Exercise description:
Write out nothing but the lines from the one containing "Click the installation" through the last line below, both included, and without the pictures.

Records to process:

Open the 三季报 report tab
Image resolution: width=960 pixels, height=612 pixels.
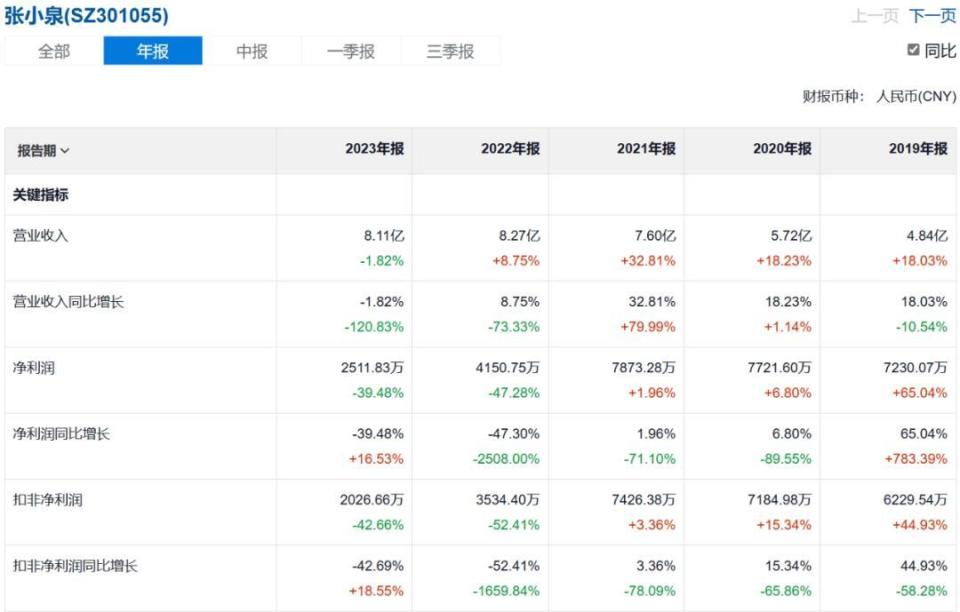click(450, 49)
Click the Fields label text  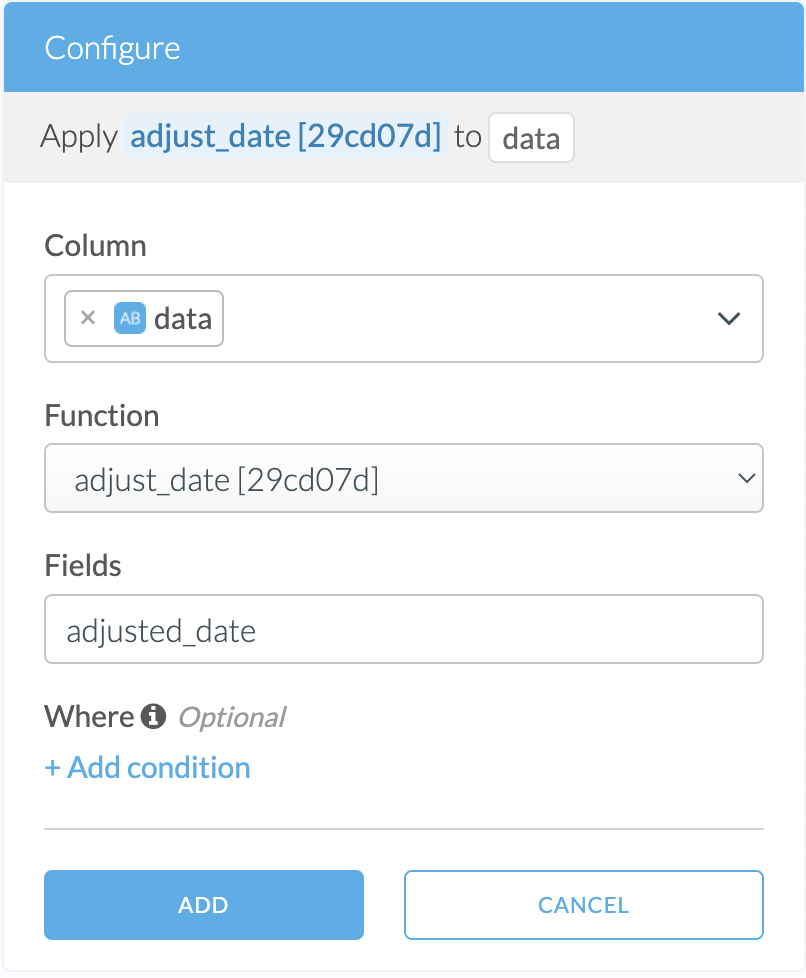pos(83,566)
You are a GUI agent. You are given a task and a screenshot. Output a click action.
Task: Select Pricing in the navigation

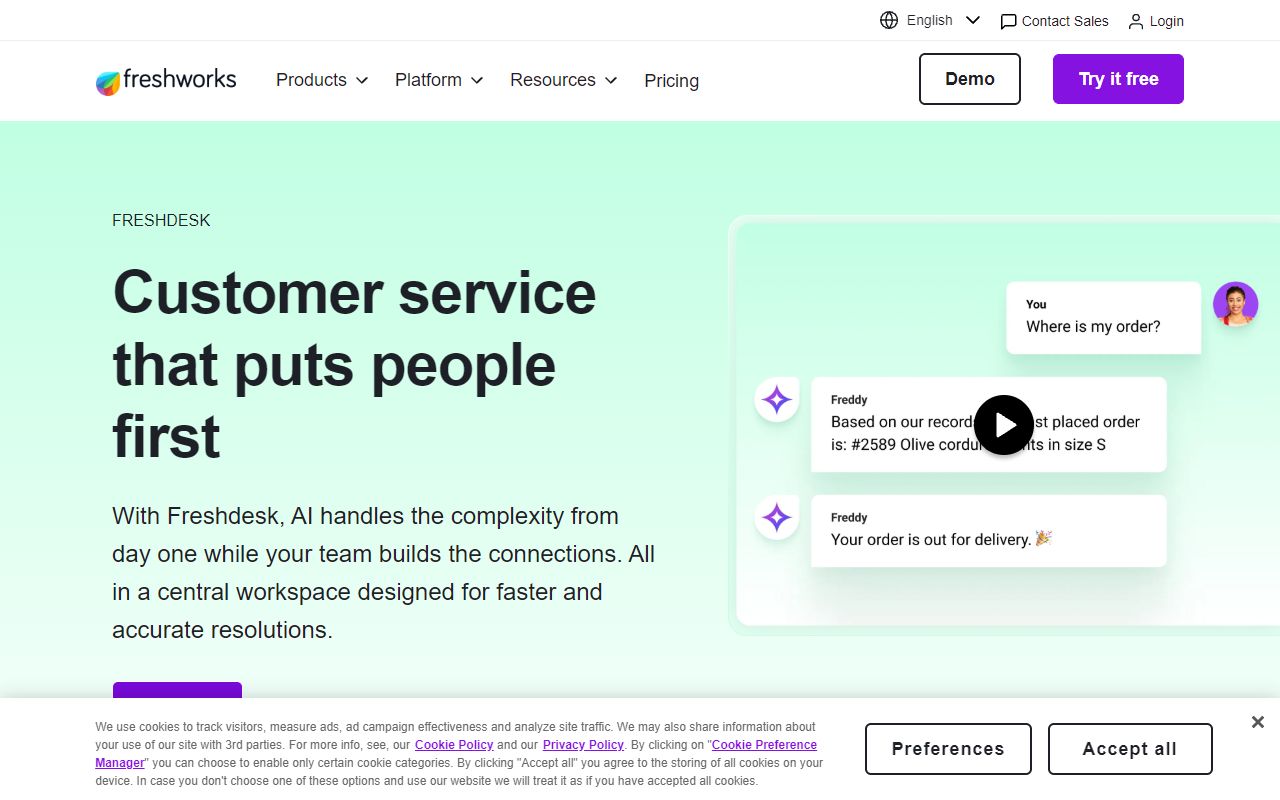coord(671,81)
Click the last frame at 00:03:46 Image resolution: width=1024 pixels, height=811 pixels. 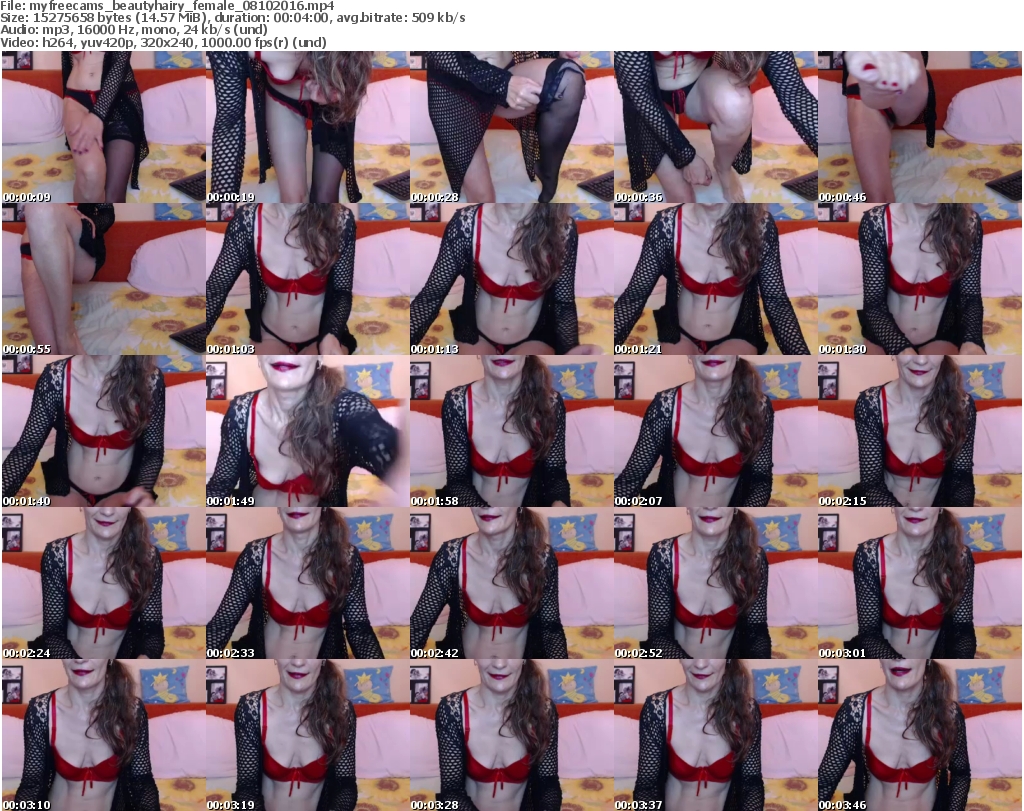[x=919, y=735]
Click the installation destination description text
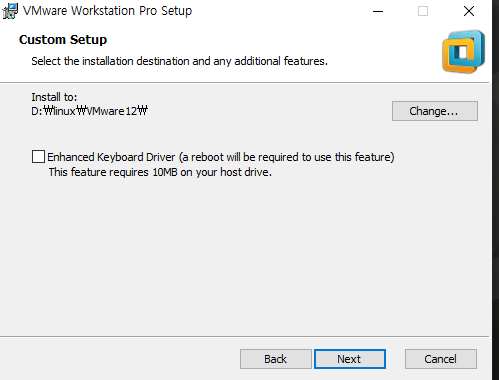Viewport: 499px width, 380px height. tap(179, 61)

Exercise answer:
Click the installation destination description text
Viewport: 499px width, 380px height. tap(179, 61)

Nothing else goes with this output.